WHAT IS NEEDED
Only lines below containing the string "icon" should be counted; please give that count by itself.

==== DATA TO USE ====

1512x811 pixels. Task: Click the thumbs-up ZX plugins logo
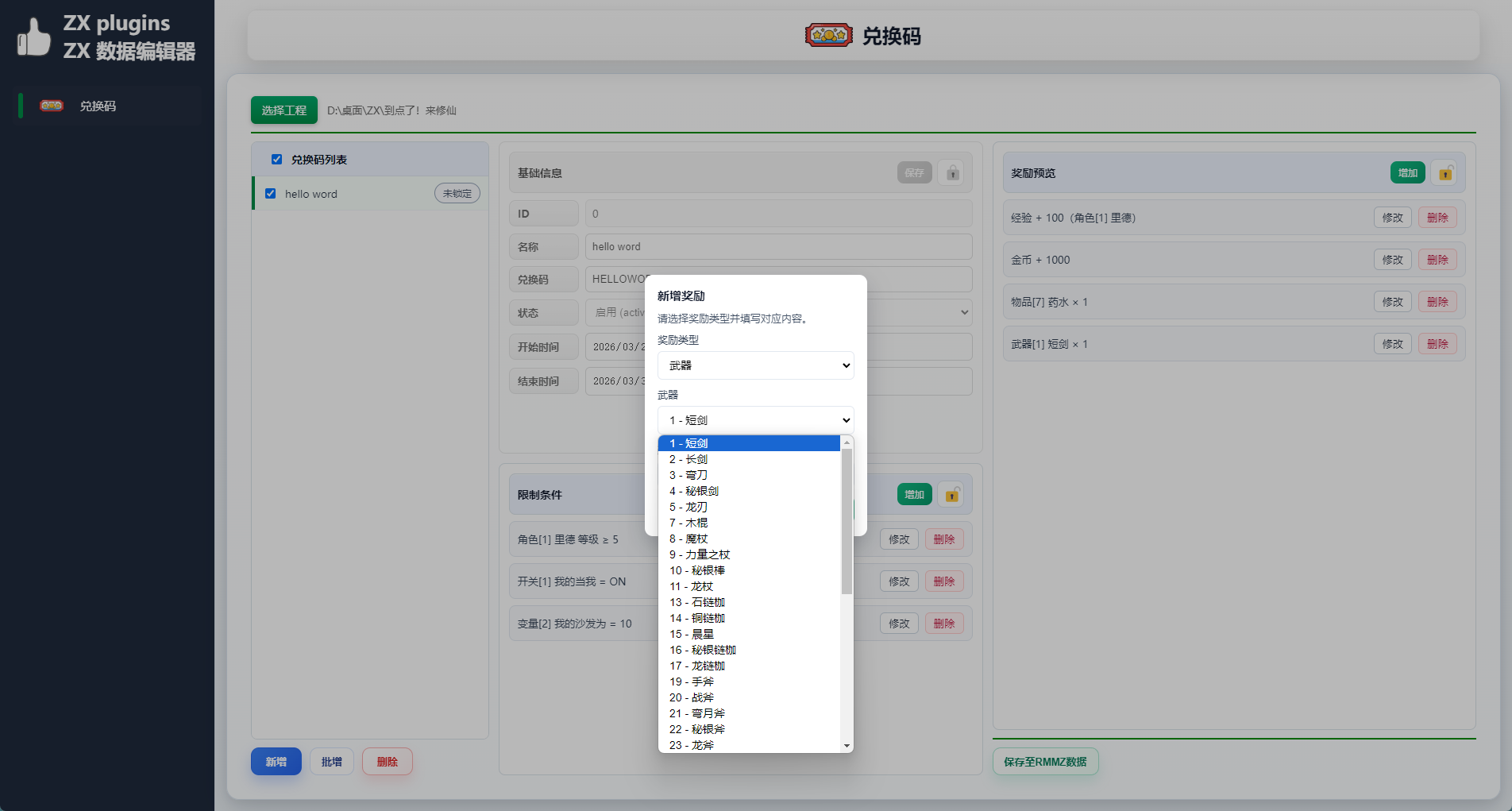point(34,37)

====
==== DATA TO USE ====

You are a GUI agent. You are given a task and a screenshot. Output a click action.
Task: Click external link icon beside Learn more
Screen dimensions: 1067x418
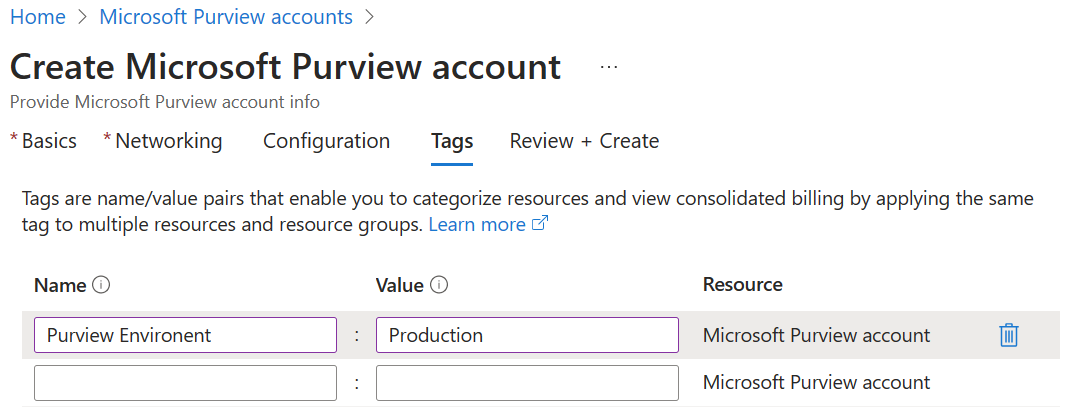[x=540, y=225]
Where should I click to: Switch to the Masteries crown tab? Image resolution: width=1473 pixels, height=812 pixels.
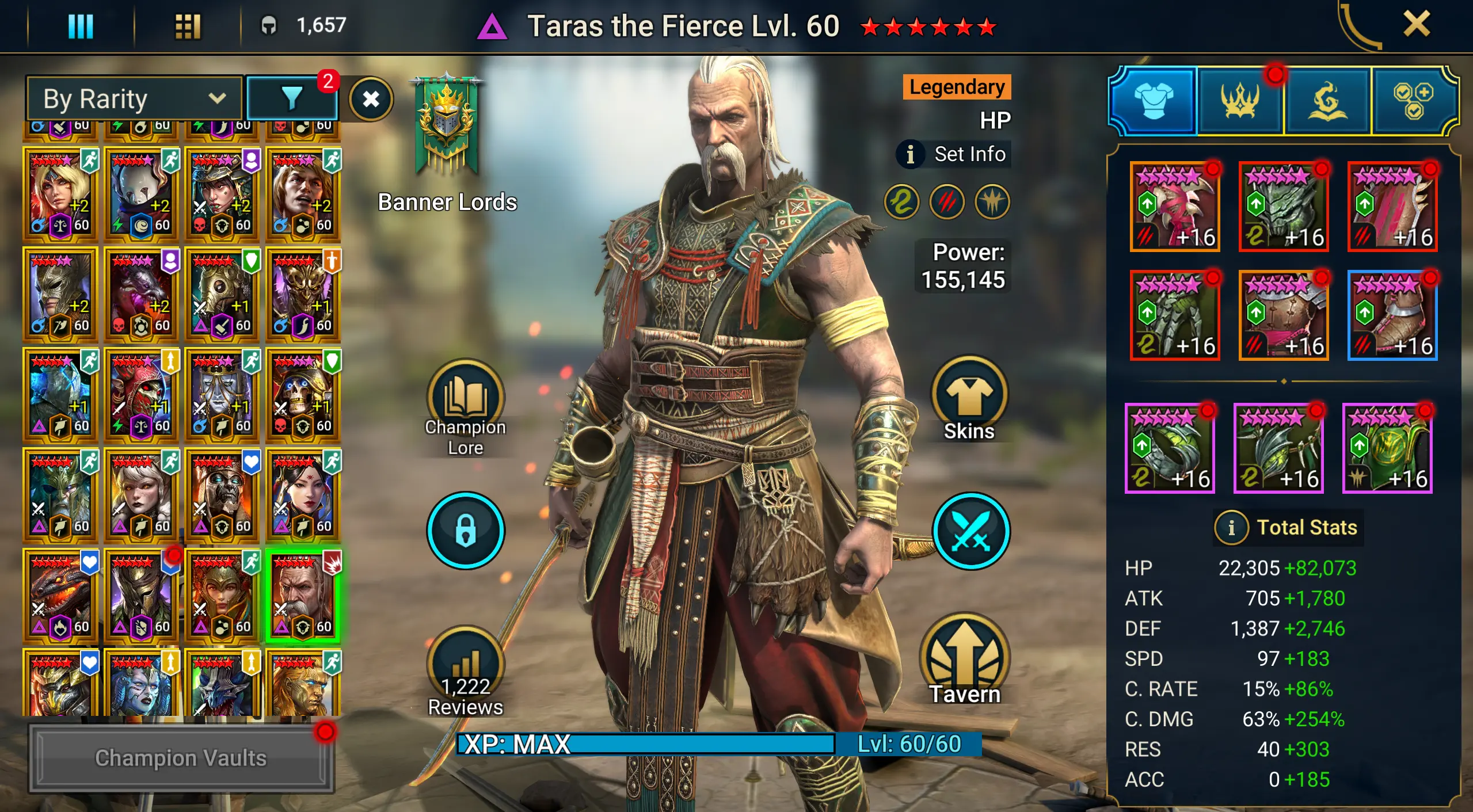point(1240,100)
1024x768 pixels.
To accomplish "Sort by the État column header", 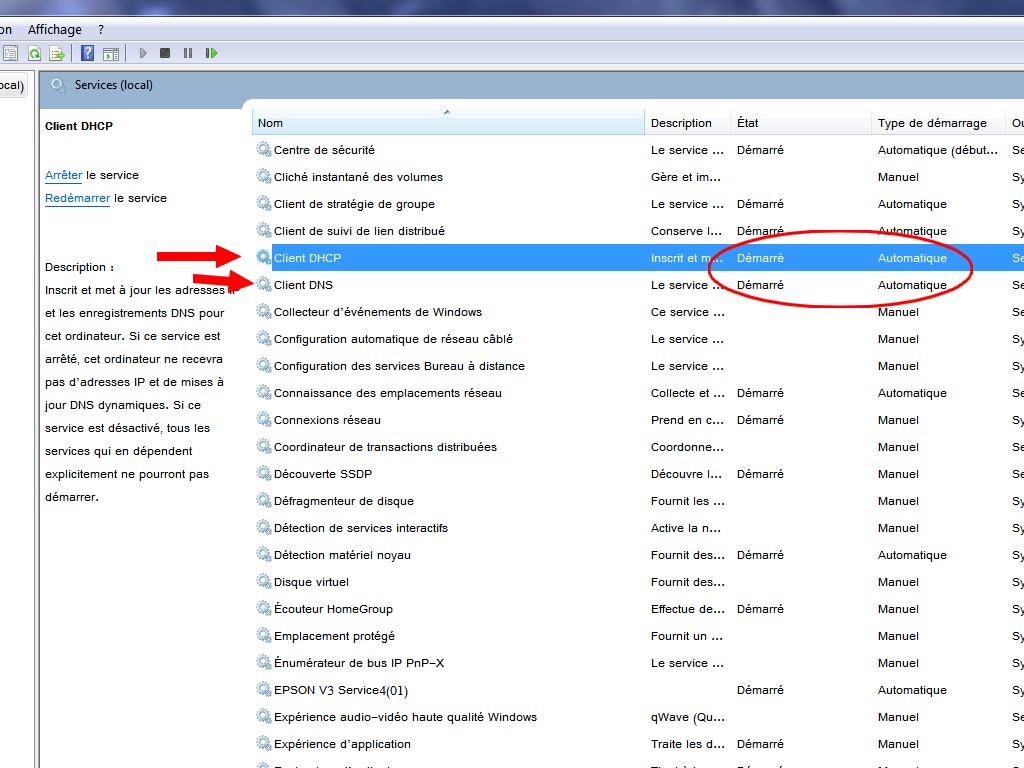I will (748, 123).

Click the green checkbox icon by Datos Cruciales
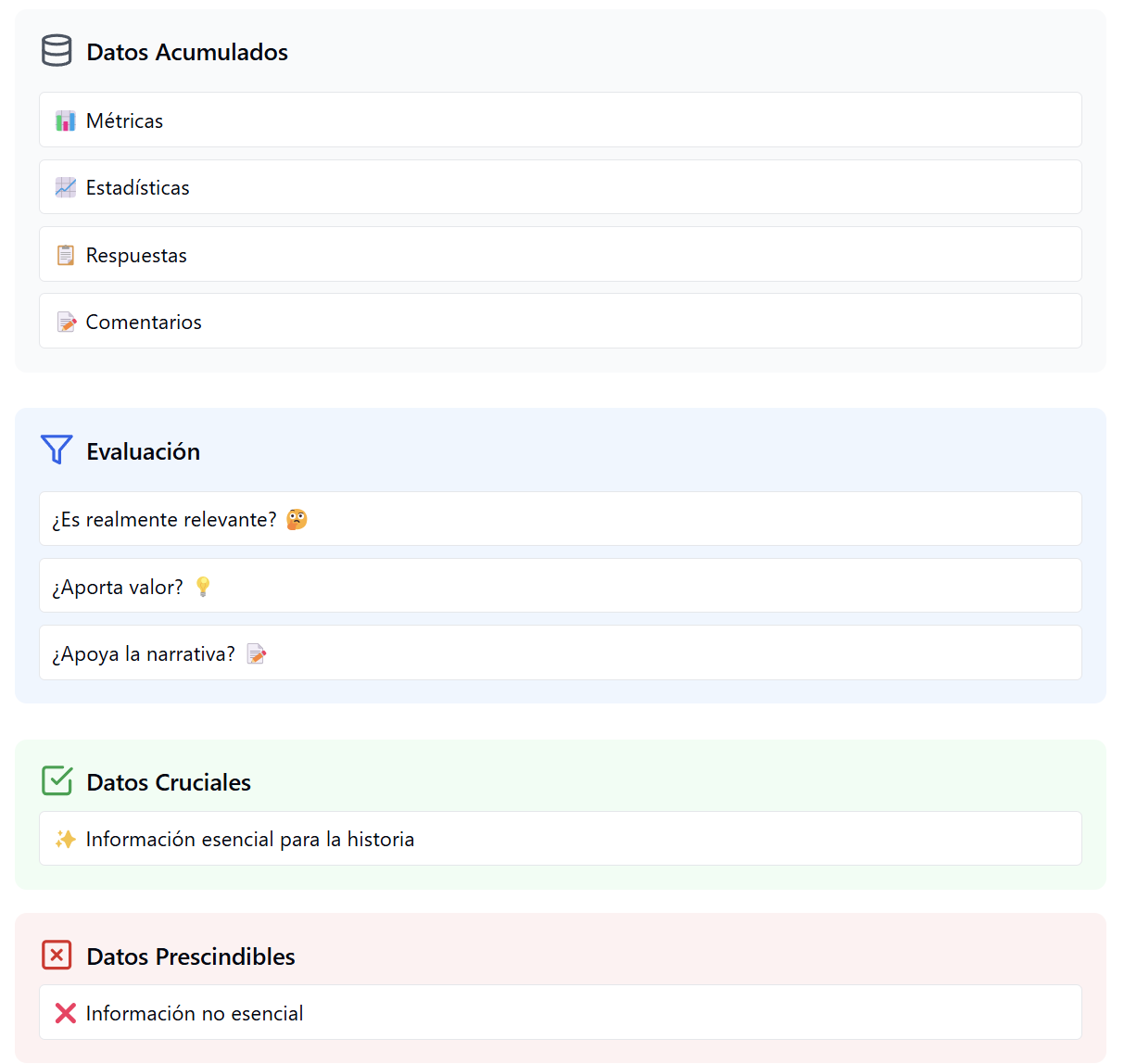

====
==== DATA TO USE ====

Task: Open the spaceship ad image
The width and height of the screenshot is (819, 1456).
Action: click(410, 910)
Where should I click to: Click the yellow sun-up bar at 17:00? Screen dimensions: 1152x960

====

ANSWER AREA
2